一方、物流施設の荷役で課題となっているトラックの長時間待機の対策として物流業界などの関心を集めている「予約受付システムの導入」は卸・小売業で選択する向きが目立つものの、製造業や運輸・郵便業は依然1割にも到達しておらず、温度差を感じさせる結果となった。4カ月前の1月末時点(812)と比べても割合は上昇していない。
予約受付システムに関しては、全日本トラック協会が運送事業者に対し、荷主企業へ導入を提案する際の基礎資料となるガイドラインを公表するなど、活用を目指す動きが出ている。ただ、ホワイト物流運動に賛同した企業などの回答を見る限りでは、荷主と物流事業者双方で機運が非常に高まっているとはまだまだ言いがたいようだ。
【2020年5月31日版】「ホワイト物流」運動・自主行動宣言取り組み詳細データ
製造業は新規選択がゼロ
5月末時点で宣言の具体的内容を開示している企業などの数は、運輸・郵便業が457、製造業が307、卸売・小売業が88。1月末に比べると運輸・郵便業が108、製造業が29、卸売・小売業が9ずつ増えている。なお、ホワイト物流推進運動の専用ウェブサイト上の分類では同一企業でも本社と営業所でそれぞれ提出があった場合は2社とカウントしており、ロジビズ・オンラインの調査もウェブサイトの方針に準拠した。

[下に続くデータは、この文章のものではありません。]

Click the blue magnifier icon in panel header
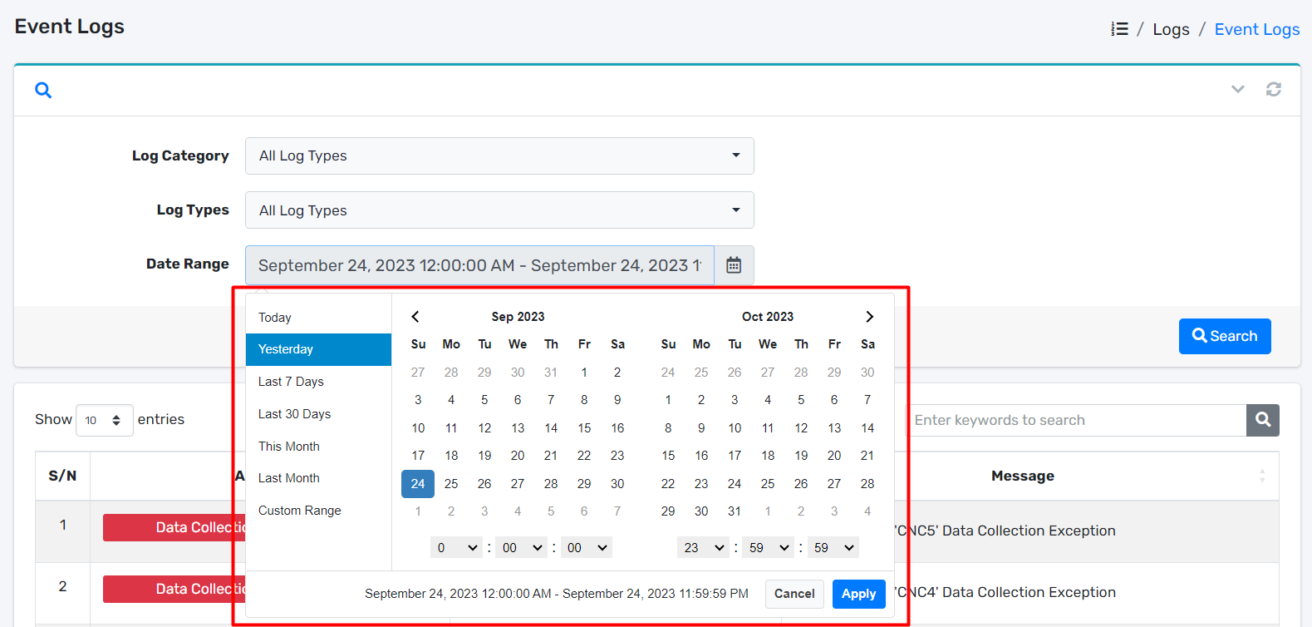The height and width of the screenshot is (627, 1312). pyautogui.click(x=43, y=90)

「パレット等の活用」を選んだ割合は5月末時点で運輸・郵便業が50・1%、製造業が55・0%、卸売・小売業が51・1%となっており、いずれも1月末からわずかに下がっているものの過半数をキープしている。「物流の改善提案と協力」を除けば、3業界全てで「パレット等の活用」が最も多い状況も変わっておらず、パレット活用が物流業務改善の入り口になっている印象が見受けられる。

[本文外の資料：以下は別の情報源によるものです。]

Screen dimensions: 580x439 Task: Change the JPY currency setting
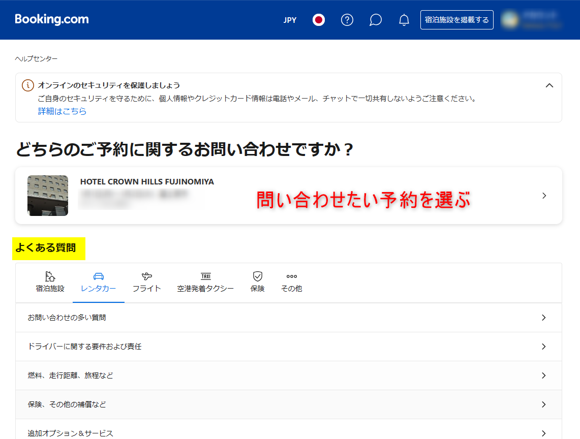click(290, 20)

しかし、「予約受付システムの導入」は5月末時点で製造業が8・8%、運輸・郵便業が6・8%にとどまっており、卸売・小売業が25・0%なのとは対照的だ。卸売・小売業は着荷主となることが多いため、予約受付システムへの関心が相対的に高くなっている可能性がある。

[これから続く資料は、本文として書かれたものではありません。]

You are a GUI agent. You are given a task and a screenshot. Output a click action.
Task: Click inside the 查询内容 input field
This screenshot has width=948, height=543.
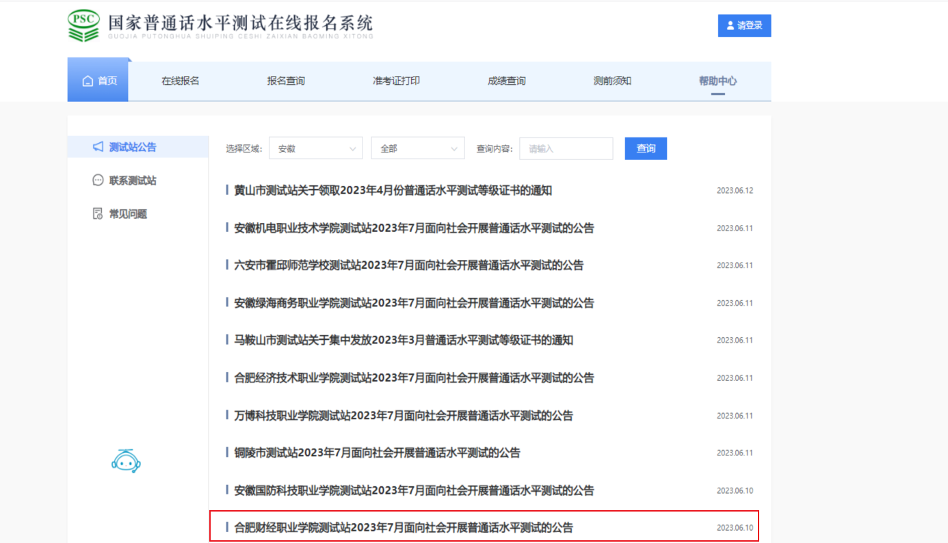tap(566, 148)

1月末時点は製造業が9・7%、運輸・郵便業が7・2%で、わずかながら低下してしまっている。卸売・小売業は25・3%でほぼ横ばいだった。4カ月間で新たに「予約受付システムの導入」を選択したのは運輸・郵便業で6社、卸売・小売業で2社あったが、製造業はゼロだった。
必要性が叫ばれ続けている「物流システムや資機材の標準化」に関しても、5月末は製造業が6・5%、運輸・郵便業が8・5%、卸売・小売業が13・6%となっている。